В куплетах и песенках высмеивались «братушки-болгары», объявившие нейтралитет, старик Франц-Иосиф, нос Фердинанда Болгарского (это все были союзники Вильгельма) и, наконец, сам «Вильгельм кровавый», которому доставалось с чадами и домочадцами, то есть с кронпринцем Мальбруком и прочими. Особое место занимали модные в то время «Военные песенки», «Военные картинки» и «Мозаики», вроде «Кто и что поет в наши дни», «Эволюция уличной песенки» и т. д.
Одной из излюбленных тем, пользовавшихся успехом, было введение на военное время запрещения продажи крепких напитков и в то же время широкий обход этого запрещения: водку подавали в чайниках. Пользовалась успехом песенка «Зачем же вы мне чайник прицепили», переделанная на злобу дня из старых шантанных куплетов.
Антрепренер Н. Гриневский, пригласив меня в свой театр миниатюр, сразу выпустил афишу, называя меня в ней «старым любимцем публики». И хотя публика видела перед собой восемнадцатилетнего «старого любимца» впервые – недоразумений не происходило. Зато дежурного околоточного надзирателя оскорбляло недостойное вольнодумство, просвечивавшее сквозь некоторые монологи и куплеты.

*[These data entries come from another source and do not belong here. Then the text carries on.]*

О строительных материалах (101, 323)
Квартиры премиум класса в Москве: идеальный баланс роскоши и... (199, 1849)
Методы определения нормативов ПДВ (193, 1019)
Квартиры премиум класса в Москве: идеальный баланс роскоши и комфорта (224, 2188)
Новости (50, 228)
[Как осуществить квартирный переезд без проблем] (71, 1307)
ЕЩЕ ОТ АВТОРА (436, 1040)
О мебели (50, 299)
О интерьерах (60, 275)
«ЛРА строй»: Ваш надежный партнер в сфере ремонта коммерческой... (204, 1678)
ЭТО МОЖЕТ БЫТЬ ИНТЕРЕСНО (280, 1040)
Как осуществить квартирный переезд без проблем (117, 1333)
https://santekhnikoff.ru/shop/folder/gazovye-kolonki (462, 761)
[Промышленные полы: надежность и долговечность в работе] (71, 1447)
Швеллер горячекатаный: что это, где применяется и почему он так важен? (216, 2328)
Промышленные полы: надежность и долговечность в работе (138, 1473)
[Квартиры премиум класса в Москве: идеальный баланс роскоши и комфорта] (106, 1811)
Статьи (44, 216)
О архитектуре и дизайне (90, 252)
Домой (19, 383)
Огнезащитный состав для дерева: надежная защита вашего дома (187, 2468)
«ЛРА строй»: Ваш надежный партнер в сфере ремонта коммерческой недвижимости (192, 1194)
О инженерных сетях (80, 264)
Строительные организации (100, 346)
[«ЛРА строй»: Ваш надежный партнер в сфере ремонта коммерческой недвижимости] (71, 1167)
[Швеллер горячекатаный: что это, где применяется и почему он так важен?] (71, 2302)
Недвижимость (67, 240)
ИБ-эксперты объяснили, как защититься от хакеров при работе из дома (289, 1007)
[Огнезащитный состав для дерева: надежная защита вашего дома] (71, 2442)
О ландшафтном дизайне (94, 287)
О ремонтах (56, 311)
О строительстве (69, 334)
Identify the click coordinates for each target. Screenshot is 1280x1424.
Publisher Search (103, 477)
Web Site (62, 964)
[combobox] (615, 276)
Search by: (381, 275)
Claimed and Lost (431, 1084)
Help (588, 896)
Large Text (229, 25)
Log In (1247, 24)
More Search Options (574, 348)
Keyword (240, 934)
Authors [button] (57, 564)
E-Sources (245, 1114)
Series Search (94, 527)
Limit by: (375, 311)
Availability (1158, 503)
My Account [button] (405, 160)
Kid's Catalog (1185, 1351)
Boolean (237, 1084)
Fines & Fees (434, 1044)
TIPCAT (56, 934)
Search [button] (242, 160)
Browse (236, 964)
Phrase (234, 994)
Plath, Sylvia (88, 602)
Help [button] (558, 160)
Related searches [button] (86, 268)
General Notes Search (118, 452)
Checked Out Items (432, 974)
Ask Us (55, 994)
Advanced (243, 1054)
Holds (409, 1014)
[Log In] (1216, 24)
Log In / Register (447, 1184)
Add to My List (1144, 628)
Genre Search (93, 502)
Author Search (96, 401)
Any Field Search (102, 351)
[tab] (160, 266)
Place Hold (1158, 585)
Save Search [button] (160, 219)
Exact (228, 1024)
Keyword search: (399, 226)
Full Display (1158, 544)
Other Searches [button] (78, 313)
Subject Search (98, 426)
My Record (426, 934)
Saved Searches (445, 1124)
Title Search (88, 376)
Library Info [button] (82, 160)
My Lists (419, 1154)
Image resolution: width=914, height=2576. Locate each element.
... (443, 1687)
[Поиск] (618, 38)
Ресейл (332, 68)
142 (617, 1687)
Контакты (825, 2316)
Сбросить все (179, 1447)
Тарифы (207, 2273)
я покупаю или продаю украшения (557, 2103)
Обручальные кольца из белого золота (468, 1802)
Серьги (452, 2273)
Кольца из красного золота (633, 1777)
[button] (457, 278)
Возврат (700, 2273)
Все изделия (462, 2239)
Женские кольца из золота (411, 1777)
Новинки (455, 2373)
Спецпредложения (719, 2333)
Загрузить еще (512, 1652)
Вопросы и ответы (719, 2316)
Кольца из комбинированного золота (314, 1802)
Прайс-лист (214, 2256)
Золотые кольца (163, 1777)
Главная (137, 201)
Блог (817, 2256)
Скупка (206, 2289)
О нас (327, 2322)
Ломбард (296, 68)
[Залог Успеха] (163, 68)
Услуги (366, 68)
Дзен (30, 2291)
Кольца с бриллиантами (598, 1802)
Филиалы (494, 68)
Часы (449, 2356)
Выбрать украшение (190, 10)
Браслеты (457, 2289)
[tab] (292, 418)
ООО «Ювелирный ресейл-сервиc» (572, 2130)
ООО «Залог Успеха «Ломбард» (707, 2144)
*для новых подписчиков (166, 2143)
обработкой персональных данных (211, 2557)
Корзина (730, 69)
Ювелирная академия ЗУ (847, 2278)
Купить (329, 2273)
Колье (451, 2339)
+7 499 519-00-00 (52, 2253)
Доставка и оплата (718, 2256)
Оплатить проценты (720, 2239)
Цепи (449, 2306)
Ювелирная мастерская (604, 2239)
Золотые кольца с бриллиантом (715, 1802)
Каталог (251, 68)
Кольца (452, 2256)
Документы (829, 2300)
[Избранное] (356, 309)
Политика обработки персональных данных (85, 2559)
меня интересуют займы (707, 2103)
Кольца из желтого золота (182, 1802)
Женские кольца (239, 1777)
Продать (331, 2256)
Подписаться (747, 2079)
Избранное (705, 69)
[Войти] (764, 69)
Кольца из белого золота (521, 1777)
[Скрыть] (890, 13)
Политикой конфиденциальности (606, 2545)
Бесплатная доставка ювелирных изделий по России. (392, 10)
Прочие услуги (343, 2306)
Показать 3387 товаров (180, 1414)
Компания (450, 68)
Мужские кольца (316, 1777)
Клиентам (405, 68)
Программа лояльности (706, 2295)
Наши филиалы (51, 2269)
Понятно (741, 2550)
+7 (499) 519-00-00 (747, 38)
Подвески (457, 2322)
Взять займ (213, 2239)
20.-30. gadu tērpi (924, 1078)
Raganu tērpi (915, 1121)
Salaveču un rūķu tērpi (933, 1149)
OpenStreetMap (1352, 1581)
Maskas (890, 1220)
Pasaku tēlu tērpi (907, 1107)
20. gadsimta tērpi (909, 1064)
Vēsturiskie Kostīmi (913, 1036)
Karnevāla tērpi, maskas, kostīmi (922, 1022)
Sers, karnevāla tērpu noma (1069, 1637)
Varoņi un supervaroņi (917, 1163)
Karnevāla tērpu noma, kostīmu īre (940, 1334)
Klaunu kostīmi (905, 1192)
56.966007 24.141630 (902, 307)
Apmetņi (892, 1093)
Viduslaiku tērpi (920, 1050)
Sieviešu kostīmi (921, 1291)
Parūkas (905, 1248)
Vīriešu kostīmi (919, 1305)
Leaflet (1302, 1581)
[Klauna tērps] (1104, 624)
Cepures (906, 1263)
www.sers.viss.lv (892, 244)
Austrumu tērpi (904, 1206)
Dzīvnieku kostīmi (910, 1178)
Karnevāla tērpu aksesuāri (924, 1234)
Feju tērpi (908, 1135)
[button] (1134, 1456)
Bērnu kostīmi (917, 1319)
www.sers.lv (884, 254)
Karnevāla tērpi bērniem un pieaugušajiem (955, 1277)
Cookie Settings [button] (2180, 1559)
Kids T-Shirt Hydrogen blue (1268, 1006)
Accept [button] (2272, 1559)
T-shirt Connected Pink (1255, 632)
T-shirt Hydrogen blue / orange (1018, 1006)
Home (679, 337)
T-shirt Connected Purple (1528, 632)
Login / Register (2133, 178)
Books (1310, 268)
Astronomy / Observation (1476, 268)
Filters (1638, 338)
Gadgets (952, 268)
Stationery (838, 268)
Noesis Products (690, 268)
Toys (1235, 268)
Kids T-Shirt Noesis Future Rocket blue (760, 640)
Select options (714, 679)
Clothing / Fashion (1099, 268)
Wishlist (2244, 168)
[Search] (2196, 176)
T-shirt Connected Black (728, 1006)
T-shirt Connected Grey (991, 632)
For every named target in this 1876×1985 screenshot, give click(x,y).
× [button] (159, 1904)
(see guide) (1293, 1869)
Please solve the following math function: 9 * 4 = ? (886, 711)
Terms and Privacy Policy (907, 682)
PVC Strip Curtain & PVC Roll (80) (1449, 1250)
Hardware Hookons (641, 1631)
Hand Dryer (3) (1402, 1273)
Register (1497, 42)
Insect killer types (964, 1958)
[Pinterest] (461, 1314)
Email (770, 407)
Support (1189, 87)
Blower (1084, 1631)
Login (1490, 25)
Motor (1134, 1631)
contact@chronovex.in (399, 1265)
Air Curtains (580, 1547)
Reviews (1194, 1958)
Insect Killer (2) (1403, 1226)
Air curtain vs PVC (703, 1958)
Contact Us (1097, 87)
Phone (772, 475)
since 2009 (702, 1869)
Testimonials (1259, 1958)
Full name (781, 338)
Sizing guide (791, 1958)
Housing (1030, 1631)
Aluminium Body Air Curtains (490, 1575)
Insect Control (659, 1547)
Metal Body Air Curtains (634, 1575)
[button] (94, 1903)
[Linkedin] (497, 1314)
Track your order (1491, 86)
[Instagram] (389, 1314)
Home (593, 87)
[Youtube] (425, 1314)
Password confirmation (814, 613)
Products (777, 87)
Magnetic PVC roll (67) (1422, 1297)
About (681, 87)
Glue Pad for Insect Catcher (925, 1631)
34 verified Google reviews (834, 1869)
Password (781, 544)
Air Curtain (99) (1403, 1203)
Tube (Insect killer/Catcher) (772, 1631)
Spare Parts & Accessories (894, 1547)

Гриневский, как деловой человек, знающий всему цену, быстро нашел точки соприкосновения: за сто рублей, получаемые ежемесячно от Гриневского, околоточный начал соответственно относиться к моим выступлениям: когда у него, всегда сидевшего в пятом ряду, портфель находился на коленях, – это значило, что в театре «кто-нибудь» есть, и артисты пели исключительно о цветах, о любви, ночах безумной страсти. Когда же портфель был под мышкой – мы знали, что петь можно о чем заблагорассудится.
Все было бы хорошо, если бы в один из вечеров я не перепутал сигнализацию и не продернул взяточника пристава и его супругу в присутствии его самого за тайную продажу водки в чайниках. Был посажен на гауптвахту на две недели за «подрывание основ существующего строя»…
Настоящим успехом начал пользоваться в 1917–1918 годы за свои монологи.
С какой пакостью приходилось это перемешивать – стыдно вспомнить. Старался уйти от эстрадного трафарета. Было трудно. Слишком заштампованные образцы были перед глазами, слишком определенны были требования публики.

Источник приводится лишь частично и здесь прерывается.